Alors qu’elles venaient, le 11 mai dernier, de fêter leurs 113 ans d’existence, les Plantations et huileries du Congo (PHC) sont confrontées à un malentendu entre les deux actionnaires de cette entreprise que sont Straight KKM2 (76% des parts) et l’Etat congolais (24% de parts) ; lequel malentendu est né à la suite de la désignation d’office par la ministre d’Etat, ministre du Portefeuille, de Mme Julia Luhonga comme présidente du Conseil d’administration (PCA) au sein PHC, en remplacement automatique de Georges Buse Falay qui représentait l’Etat congolais.
En effet, les violons de s’accordent pas entre les deux parties sur ce choix de l’Etat congolais. Les administrateurs de Straight KKM2 le rejettent tandis que ceux de l’Etat congolais le soutiennent. Et au regard du pli des correspondances à la disposition de Scooprdc.net, rien qu’à partir du mois d’avril 2024 que ces administrateurs se sont adressés entre eux-mêmes, puis celles que les officiels congolais ont adressé à l’actionnaire majoritaire, il y a lieu de conclure que la méfiance totale s’est installée entre les administrateurs de deux camps à tel point que si l’on n’y prend garde, la paix sociale risque d’être troublée au sein de l’entreprise.

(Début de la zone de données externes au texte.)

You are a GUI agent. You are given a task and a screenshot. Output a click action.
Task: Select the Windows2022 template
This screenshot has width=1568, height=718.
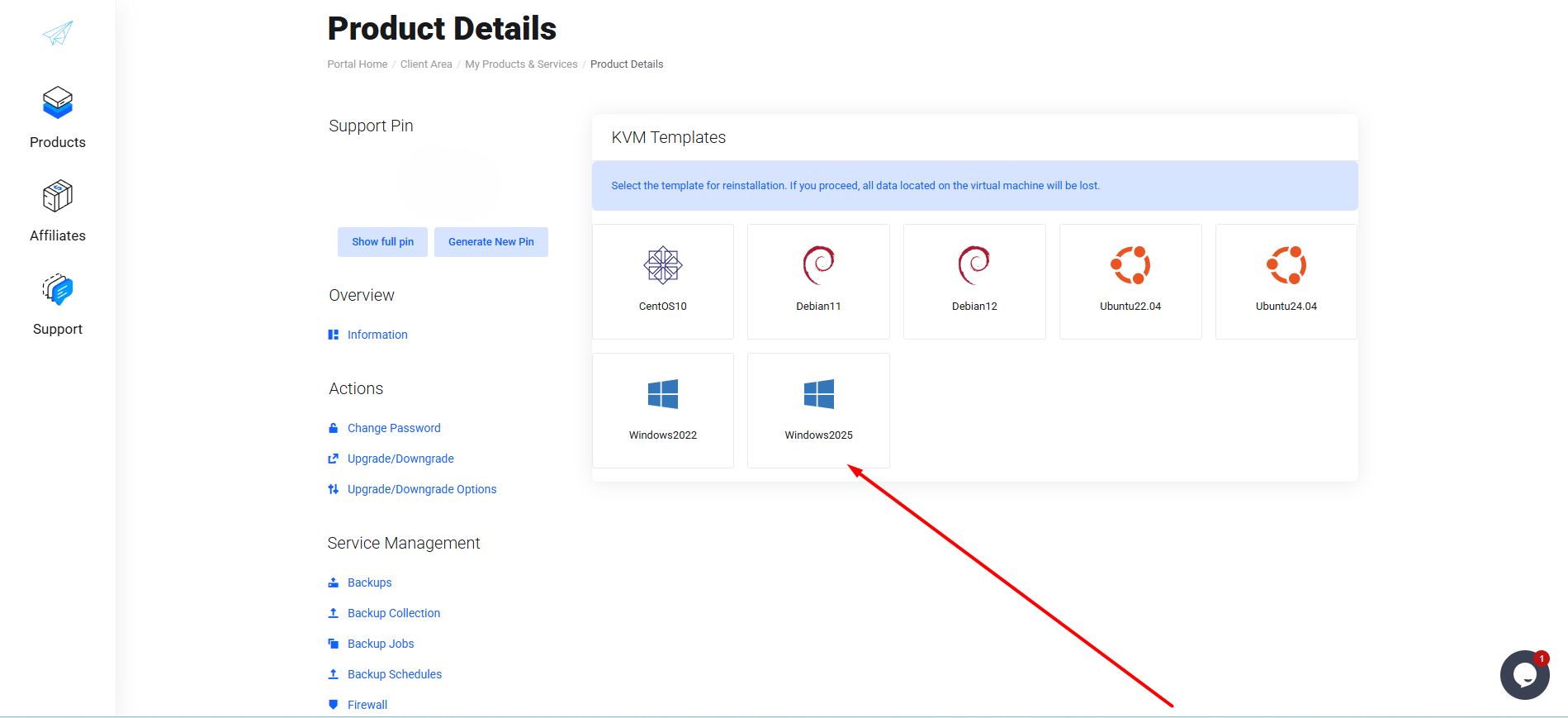click(x=662, y=410)
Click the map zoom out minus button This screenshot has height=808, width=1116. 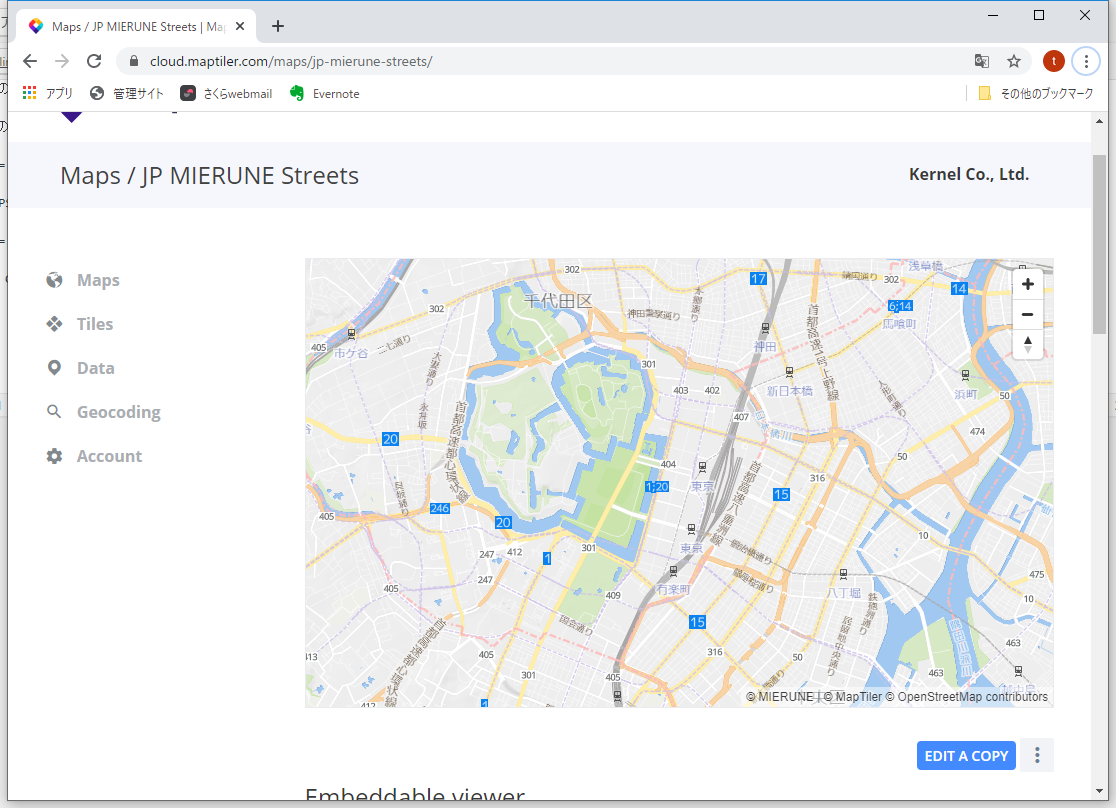1027,315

Accusations graves, dangereuses et nuisibles pour la société
Les deux administrateurs de l’actionnaire minoritaire RDC qui tiennent mordicus à l’installation de la PCA Julia Luhonga Mamba bien que soit contestée sa désignation d’office par la ministre d’Etat, ministre du Portefeuille, mettent en cause la gestion financière de la société par KKM2 et portent des accusations sans doute graves, dangereuses et nuisibles les PHC.
Dans leur lettre du 22 avril, ils accusent et somment la directrice générale de PHC, Mme Monique Gieskes, de leur fournir les explications sur un « paiement de bonus d’un montant de 3 millions en sa faveur », paiement qui été effectué, selon eux, sans que celui-ci n’ait été soumis à l’approbation préalable du Conseil d’administration.
Pire, c’est lorsque le même jour du 22 avril, les deux administrateurs saisissent le Conseiller spécial du chef de l’Etat en matière de sécurité, celui-là même qui gère le Conseil national de sécurité (CNS), pour dénoncer « la fraude liée au blanchiment des capitaux et au financement des mouvements insurrectionnels en RDC au sein de la société Plantations et huilerie du Congo ».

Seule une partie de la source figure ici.